A quite light weight deep learning framework, on top of Theano, offering better balance between flexibility and abstraction
- Aiming to offer better balance between flexibility and abstraction.
- Easy to use and extend, support for any neural network structure.
- Loose coupling, each part of the framework can be modified independently.
- More like a handy library of deep learning modules. Common modules such as CNN, LSTM, GRU, Dense, and common optimization methods such as SGD, Adam, Adadelta, Rmsprop are ready out-of-the-box.

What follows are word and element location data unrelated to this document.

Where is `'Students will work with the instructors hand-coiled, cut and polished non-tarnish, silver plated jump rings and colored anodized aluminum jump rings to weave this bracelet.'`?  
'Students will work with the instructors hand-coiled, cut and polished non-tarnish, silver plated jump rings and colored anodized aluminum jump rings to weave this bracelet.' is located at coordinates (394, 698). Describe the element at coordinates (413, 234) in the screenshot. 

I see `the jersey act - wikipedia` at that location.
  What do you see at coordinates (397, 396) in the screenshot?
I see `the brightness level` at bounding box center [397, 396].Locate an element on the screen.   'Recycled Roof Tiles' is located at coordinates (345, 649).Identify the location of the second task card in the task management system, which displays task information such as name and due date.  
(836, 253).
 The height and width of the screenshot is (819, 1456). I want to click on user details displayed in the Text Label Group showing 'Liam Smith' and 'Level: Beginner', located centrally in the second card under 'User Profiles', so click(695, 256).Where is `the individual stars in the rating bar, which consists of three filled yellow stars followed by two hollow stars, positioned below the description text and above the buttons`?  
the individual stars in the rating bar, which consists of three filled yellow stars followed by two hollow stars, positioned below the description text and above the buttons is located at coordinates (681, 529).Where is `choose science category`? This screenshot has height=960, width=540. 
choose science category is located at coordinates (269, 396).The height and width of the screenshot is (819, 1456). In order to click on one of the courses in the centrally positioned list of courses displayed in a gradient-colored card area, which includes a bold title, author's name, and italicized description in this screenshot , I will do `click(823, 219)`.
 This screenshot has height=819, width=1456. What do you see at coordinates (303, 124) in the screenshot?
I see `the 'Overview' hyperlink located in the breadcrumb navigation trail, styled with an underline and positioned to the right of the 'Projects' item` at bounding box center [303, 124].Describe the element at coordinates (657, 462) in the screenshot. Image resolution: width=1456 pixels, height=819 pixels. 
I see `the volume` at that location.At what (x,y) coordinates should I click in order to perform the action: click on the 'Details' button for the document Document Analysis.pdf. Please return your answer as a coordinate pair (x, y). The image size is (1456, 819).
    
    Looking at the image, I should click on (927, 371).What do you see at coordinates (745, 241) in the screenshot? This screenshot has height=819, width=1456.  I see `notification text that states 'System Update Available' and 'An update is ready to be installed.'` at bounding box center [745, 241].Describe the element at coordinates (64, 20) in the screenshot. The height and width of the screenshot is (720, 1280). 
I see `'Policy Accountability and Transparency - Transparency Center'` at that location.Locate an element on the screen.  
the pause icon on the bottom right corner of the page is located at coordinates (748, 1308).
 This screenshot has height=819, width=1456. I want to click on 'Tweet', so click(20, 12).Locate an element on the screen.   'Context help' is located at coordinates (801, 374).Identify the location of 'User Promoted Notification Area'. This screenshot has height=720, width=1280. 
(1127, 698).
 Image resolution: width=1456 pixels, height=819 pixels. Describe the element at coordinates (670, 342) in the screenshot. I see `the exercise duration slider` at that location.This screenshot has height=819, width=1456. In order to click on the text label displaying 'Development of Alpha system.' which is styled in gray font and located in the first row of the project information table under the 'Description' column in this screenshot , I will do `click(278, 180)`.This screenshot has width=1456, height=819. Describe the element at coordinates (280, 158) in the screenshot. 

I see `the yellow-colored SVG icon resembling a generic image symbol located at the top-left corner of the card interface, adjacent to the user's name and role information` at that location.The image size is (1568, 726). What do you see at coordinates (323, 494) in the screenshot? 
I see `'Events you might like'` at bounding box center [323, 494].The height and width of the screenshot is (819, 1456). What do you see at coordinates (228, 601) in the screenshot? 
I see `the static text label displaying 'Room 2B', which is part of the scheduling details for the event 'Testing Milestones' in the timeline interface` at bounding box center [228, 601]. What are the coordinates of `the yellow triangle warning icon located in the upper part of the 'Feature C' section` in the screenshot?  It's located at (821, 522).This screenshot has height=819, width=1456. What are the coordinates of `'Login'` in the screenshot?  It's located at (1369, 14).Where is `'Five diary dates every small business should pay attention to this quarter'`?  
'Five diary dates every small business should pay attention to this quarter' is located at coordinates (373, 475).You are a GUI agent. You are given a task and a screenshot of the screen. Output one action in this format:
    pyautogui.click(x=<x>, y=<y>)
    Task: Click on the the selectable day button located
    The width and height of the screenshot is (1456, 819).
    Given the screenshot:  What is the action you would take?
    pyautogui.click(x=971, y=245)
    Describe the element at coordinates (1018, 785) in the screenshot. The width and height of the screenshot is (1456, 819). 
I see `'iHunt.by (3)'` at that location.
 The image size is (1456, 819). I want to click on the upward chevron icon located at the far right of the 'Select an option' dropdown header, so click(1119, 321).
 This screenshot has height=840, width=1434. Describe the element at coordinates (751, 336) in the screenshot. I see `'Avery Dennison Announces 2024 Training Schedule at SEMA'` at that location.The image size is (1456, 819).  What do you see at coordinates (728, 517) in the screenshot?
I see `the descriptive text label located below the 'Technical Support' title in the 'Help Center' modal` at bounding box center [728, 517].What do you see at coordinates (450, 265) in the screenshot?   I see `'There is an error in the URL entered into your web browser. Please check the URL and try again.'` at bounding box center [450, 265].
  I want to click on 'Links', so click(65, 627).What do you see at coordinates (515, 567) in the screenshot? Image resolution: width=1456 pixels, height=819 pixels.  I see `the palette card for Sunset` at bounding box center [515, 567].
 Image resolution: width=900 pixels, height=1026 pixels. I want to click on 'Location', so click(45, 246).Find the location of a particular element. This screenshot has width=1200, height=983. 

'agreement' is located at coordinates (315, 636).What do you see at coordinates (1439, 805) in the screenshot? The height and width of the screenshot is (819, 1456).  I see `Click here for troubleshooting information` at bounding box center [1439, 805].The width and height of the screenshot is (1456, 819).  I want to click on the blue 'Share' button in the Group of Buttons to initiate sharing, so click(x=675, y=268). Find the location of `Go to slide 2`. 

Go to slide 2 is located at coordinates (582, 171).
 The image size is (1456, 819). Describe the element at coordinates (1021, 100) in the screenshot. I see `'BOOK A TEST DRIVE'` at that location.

- Plug & play, operating directly on Theano tensors, no upper abstraction applied. Unlike previous frameworks like Keras, Lasagne, etc., Dandelion operates directly on tensors instead of layer abstractions, making it quite easy to plug in 3rd part defined deep learning modules (layer defined by Keras/Lasagne) or vice versa.
- The reason is more about the lack of flexibility for existing DL frameworks, such as Keras, Lasagne, Blocks, etc.
- By “flexibility”, we means whether it is easy to modify or extend the framework.
- The famous DL framework Keras is designed to be beginner-friendly oriented, at the cost of being quite hard to modify.
- Compared to Keras, another less-famous framework Lasagne provides more flexibility. It’s easier to write your own layer by Lasagne for small neural network, however, for complex neural networks it still needs quite manual works because like other existing frameworks, Lasagne operates on abstracted ‘Layer’ class instead of raw tensor variables.